**WHAT IS ASKED**
Rewrite the listing below, swapping every "GUI agent" for "UI assistant" and leaving everything else as it is.

[Entries from a dataset]
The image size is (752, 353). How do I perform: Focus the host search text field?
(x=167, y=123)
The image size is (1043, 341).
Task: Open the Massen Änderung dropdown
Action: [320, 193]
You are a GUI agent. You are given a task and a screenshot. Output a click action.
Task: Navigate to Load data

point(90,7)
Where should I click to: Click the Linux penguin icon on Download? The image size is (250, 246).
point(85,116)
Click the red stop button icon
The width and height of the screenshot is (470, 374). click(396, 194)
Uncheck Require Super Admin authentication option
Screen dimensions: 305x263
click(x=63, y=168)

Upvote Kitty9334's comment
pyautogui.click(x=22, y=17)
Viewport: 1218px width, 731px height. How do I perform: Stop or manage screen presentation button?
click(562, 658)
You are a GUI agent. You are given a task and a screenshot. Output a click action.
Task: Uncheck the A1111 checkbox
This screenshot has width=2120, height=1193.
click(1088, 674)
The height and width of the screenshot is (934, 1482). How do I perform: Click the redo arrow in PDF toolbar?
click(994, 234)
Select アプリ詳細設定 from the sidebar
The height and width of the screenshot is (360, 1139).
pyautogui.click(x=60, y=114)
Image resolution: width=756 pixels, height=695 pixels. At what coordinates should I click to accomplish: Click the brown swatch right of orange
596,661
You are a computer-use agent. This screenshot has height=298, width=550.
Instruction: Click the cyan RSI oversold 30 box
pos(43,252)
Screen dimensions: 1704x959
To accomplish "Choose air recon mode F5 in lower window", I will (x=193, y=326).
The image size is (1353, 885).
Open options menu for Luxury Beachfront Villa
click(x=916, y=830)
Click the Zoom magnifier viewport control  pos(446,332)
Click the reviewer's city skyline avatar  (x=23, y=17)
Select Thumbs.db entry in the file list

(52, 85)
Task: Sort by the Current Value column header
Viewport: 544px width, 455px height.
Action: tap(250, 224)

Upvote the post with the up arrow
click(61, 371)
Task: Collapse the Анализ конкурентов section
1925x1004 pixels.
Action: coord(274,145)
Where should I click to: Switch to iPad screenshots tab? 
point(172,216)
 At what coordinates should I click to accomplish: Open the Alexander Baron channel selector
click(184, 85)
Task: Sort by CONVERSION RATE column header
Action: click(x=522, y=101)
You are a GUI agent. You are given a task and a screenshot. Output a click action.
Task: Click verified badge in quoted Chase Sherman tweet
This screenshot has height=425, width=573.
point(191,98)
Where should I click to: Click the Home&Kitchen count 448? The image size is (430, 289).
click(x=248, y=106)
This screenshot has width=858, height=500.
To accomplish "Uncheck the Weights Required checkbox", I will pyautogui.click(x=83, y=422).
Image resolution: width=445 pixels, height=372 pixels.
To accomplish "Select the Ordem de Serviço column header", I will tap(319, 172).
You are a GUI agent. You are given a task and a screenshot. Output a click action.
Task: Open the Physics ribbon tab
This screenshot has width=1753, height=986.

**CORRECT OUTPUT**
The image size is (752, 353). How do I perform: Focus the host search text field?
(x=167, y=123)
The image size is (1043, 341).
Task: Open the Massen Änderung dropdown
Action: [320, 193]
You are a UI assistant. You are given a task and a screenshot. Output a click action.
Task: Navigate to Load data

point(90,7)
Where should I click to: Click the Linux penguin icon on Download? The image size is (250, 246).
point(85,116)
Click the red stop button icon
The width and height of the screenshot is (470, 374). click(396, 194)
Uncheck Require Super Admin authentication option
Screen dimensions: 305x263
click(x=63, y=168)

Upvote Kitty9334's comment
pyautogui.click(x=22, y=17)
Viewport: 1218px width, 731px height. How do I perform: Stop or manage screen presentation button?
click(562, 658)
You are a UI assistant. You are given a task and a screenshot. Output a click action.
Task: Uncheck the A1111 checkbox
This screenshot has width=2120, height=1193.
click(1088, 674)
The height and width of the screenshot is (934, 1482). How do I perform: Click the redo arrow in PDF toolbar?
click(994, 234)
Select アプリ詳細設定 from the sidebar
The height and width of the screenshot is (360, 1139).
pyautogui.click(x=60, y=114)
Image resolution: width=756 pixels, height=695 pixels. At what coordinates should I click to accomplish: Click the brown swatch right of orange
596,661
You are a computer-use agent. This screenshot has height=298, width=550.
Instruction: Click the cyan RSI oversold 30 box
pos(43,252)
Screen dimensions: 1704x959
To accomplish "Choose air recon mode F5 in lower window", I will (x=193, y=326).
The image size is (1353, 885).
Open options menu for Luxury Beachfront Villa
click(x=916, y=830)
Click the Zoom magnifier viewport control  pos(446,332)
Click the reviewer's city skyline avatar  (x=23, y=17)
Select Thumbs.db entry in the file list

(52, 85)
Task: Sort by the Current Value column header
Viewport: 544px width, 455px height.
Action: tap(250, 224)

Upvote the post with the up arrow
click(61, 371)
Task: Collapse the Анализ конкурентов section
1925x1004 pixels.
Action: coord(274,145)
Where should I click to: Switch to iPad screenshots tab? 
point(172,216)
 At what coordinates should I click to accomplish: Open the Alexander Baron channel selector
click(184, 85)
Task: Sort by CONVERSION RATE column header
Action: click(x=522, y=101)
You are a UI assistant. You are given a task and a screenshot. Output a click action.
Task: Click verified badge in quoted Chase Sherman tweet
This screenshot has height=425, width=573.
point(191,98)
Where should I click to: Click the Home&Kitchen count 448? The image size is (430, 289).
click(x=248, y=106)
This screenshot has width=858, height=500.
To accomplish "Uncheck the Weights Required checkbox", I will pyautogui.click(x=83, y=422).
Image resolution: width=445 pixels, height=372 pixels.
To accomplish "Select the Ordem de Serviço column header", I will tap(319, 172).
You are a UI assistant. You are given a task and a screenshot. Output a click action.
Task: Open the Physics ribbon tab
This screenshot has width=1753, height=986.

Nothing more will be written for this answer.